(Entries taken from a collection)

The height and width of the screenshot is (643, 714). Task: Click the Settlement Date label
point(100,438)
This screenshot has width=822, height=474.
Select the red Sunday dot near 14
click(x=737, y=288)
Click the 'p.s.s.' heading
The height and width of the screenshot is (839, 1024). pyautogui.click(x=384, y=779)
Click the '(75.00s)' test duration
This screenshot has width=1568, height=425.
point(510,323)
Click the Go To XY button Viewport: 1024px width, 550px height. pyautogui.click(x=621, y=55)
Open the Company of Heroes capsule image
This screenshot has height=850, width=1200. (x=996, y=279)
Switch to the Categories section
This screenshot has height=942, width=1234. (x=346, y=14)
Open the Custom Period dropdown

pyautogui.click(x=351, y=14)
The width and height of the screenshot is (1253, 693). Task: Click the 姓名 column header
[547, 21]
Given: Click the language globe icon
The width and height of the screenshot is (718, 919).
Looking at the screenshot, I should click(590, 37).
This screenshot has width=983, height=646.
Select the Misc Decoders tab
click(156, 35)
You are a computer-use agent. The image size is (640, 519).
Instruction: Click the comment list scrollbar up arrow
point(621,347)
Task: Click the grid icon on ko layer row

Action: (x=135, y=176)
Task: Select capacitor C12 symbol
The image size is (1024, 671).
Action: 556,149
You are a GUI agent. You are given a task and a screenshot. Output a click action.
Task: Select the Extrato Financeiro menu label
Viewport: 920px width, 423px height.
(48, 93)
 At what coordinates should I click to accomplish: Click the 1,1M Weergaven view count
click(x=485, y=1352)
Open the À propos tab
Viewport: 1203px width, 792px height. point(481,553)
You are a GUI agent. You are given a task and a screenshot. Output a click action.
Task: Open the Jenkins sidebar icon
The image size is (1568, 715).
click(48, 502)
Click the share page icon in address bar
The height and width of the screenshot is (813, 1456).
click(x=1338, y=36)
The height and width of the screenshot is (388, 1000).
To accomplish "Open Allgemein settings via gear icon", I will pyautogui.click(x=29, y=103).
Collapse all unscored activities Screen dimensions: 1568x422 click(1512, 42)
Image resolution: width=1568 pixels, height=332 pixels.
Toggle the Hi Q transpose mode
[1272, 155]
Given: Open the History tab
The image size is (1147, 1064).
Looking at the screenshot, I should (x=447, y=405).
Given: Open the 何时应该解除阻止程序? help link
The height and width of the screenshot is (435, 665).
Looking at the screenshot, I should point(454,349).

## PROBLEM DETAILS
Of all the entries above, retype exactly the lines from the line with "Task: Open the Jenkins sidebar icon" to the line with "The height and width of the screenshot is (388, 1000).", both included, and no others.

## YOUR RESPONSE
Task: Open the Jenkins sidebar icon
The image size is (1568, 715).
click(48, 502)
Click the share page icon in address bar
The height and width of the screenshot is (813, 1456).
click(x=1338, y=36)
The height and width of the screenshot is (388, 1000).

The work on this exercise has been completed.